Methods: Monthly returns submitted to the LGC Standards clozapine and norclozapine proficiency testing scheme between 2012 and 2024 were analyzed.
Results: A total of 191 participating laboratories participated, of which 164 reported norclozapine results. From 2013 to 2024, the number of returns per distribution was 85. The proportion of laboratories using liquid chromatography-mass spectrometry increased over time and reached 74% in 2024, while the use of high-performance liquid chromatography decreased. Thirteen distributions contained neither analyte; however, 76 returns (6.8%) reported detectable clozapine concentrations (median 10.4, range 0.01-518.73 mcg L-1).
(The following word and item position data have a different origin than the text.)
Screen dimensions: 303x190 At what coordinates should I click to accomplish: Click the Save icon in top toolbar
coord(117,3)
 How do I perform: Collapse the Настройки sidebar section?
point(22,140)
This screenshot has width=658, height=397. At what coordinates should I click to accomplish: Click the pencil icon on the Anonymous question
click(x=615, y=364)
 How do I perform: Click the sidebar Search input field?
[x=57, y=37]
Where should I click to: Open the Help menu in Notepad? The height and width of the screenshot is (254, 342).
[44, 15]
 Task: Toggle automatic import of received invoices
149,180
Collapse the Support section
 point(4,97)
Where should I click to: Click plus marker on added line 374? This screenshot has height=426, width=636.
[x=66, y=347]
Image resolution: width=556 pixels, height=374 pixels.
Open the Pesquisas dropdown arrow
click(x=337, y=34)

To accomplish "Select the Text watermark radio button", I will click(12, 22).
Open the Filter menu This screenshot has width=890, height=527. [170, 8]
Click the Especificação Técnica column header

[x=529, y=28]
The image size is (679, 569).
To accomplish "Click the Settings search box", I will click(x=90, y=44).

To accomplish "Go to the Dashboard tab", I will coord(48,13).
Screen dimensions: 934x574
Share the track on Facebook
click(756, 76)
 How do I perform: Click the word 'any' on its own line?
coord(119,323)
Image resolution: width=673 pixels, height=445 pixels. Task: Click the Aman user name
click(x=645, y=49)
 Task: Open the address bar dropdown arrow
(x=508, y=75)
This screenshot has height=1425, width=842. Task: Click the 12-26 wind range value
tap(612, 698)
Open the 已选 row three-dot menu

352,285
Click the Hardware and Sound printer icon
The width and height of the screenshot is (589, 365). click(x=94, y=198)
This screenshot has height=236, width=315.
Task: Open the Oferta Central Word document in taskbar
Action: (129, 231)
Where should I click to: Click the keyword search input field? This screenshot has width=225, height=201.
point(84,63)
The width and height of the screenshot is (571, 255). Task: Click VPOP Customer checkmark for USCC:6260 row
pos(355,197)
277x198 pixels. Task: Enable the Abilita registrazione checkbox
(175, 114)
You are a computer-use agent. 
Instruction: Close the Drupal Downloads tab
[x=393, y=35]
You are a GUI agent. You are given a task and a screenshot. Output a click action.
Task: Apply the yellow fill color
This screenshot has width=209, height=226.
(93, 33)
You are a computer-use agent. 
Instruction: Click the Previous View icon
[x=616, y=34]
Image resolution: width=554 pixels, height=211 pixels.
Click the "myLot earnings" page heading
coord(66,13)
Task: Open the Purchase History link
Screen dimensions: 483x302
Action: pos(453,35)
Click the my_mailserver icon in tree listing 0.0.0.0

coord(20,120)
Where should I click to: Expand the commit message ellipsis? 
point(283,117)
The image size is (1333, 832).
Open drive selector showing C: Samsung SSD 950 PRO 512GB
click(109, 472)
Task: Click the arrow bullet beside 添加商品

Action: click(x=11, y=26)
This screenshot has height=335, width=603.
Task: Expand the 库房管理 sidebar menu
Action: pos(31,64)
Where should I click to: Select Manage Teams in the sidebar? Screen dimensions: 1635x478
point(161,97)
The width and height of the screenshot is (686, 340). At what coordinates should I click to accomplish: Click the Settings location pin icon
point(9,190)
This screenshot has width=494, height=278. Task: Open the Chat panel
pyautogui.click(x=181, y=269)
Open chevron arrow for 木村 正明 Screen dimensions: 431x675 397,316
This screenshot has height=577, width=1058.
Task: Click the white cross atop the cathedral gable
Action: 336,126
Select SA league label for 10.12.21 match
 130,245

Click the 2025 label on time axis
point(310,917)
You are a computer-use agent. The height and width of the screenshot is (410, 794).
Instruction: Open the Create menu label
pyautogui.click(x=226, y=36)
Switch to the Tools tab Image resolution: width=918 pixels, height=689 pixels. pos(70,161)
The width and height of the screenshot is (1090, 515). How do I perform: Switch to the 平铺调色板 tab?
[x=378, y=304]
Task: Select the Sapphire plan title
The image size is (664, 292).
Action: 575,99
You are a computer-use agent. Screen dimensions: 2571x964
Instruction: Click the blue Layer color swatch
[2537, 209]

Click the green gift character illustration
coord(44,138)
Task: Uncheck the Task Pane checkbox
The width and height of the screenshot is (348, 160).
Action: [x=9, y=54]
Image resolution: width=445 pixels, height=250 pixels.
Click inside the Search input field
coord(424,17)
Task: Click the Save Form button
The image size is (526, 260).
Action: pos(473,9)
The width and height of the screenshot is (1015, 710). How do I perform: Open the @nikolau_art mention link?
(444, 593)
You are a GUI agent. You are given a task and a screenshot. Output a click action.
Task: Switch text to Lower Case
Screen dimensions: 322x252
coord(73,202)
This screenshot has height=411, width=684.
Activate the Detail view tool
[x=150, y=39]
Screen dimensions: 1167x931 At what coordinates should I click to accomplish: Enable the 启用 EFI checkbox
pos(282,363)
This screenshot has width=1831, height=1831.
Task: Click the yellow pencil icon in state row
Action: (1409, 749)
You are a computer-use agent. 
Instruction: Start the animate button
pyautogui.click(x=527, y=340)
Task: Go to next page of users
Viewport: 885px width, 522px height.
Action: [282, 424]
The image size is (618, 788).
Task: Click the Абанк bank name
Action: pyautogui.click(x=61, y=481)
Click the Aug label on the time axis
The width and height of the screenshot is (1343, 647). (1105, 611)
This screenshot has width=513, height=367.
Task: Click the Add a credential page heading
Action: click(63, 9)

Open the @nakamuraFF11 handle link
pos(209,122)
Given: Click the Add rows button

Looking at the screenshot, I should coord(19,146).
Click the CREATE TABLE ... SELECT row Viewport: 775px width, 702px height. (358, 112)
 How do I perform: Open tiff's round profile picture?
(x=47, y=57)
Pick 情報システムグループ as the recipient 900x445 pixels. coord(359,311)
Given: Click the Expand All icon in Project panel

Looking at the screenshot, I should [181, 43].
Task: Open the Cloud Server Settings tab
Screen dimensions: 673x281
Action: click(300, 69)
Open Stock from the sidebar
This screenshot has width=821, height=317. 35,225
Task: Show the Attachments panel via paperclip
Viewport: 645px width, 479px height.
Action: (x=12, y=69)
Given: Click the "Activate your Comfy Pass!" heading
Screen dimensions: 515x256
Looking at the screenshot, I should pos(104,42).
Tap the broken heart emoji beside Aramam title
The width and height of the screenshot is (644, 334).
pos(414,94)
In 22 distributions, clozapine concentrations >10 mcg L-1 (median 151.63, range 30.3-2175.25 mcg L-1) were detected but reported as "0" or below the lower limit of quantification. Comparable findings were observed for norclozapine. No temporal differences in quantitative performance, assessed using z-scores, were observed between analytical methods. Median clozapine z-scores were further from zero when clozapine alone was measured than when both clozapine and norclozapine were measured.
Conclusions: Increased use of liquid chromatography-mass spectrometry was not associated with improved analytical performance for clozapine or norclozapine. Method validation should include assessment of potential interference from metabolites and coadministered drugs. Unexpected results require repeat analysis or repeat sampling when clinically feasible.